> _WHAT TO WORK ON_
Please reproduce the entries that follow without a single difference.

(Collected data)
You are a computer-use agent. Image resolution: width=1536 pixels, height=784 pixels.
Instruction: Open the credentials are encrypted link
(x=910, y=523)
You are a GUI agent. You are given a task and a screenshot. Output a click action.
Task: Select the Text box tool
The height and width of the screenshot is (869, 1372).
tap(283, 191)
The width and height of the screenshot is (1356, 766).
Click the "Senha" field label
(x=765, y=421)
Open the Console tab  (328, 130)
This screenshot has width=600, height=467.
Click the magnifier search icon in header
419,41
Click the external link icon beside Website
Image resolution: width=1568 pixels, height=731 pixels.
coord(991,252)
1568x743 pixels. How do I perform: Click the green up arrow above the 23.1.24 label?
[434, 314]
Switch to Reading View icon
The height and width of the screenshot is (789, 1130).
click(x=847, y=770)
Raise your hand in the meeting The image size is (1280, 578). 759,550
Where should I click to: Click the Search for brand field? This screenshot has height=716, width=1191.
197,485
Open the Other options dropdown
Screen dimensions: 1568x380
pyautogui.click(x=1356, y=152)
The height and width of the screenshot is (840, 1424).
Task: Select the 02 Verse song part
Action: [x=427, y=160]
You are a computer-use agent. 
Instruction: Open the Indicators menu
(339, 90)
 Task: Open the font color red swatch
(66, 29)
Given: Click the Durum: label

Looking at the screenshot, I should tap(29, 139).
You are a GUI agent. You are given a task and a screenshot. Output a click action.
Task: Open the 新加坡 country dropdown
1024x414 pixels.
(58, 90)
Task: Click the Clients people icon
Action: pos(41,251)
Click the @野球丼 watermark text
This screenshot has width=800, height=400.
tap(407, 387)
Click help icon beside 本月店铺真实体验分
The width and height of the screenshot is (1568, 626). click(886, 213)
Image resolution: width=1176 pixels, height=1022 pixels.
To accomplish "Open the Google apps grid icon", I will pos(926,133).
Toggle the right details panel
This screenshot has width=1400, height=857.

> _EXPECTED ANSWER_
You are a computer-use agent. Image resolution: width=1536 pixels, height=784 pixels.
Instruction: Open the credentials are encrypted link
(x=910, y=523)
You are a GUI agent. You are given a task and a screenshot. Output a click action.
Task: Select the Text box tool
The height and width of the screenshot is (869, 1372).
tap(283, 191)
The width and height of the screenshot is (1356, 766).
Click the "Senha" field label
(x=765, y=421)
Open the Console tab  (328, 130)
This screenshot has width=600, height=467.
Click the magnifier search icon in header
419,41
Click the external link icon beside Website
Image resolution: width=1568 pixels, height=731 pixels.
coord(991,252)
1568x743 pixels. How do I perform: Click the green up arrow above the 23.1.24 label?
[434, 314]
Switch to Reading View icon
The height and width of the screenshot is (789, 1130).
click(x=847, y=770)
Raise your hand in the meeting The image size is (1280, 578). 759,550
Where should I click to: Click the Search for brand field? This screenshot has height=716, width=1191.
197,485
Open the Other options dropdown
Screen dimensions: 1568x380
pyautogui.click(x=1356, y=152)
The height and width of the screenshot is (840, 1424).
Task: Select the 02 Verse song part
Action: [x=427, y=160]
You are a computer-use agent. 
Instruction: Open the Indicators menu
(339, 90)
 Task: Open the font color red swatch
(66, 29)
Given: Click the Durum: label

Looking at the screenshot, I should tap(29, 139).
You are a GUI agent. You are given a task and a screenshot. Output a click action.
Task: Open the 新加坡 country dropdown
1024x414 pixels.
(58, 90)
Task: Click the Clients people icon
Action: pos(41,251)
Click the @野球丼 watermark text
This screenshot has width=800, height=400.
tap(407, 387)
Click help icon beside 本月店铺真实体验分
The width and height of the screenshot is (1568, 626). click(886, 213)
Image resolution: width=1176 pixels, height=1022 pixels.
To accomplish "Open the Google apps grid icon", I will pos(926,133).
Toggle the right details panel
This screenshot has width=1400, height=857.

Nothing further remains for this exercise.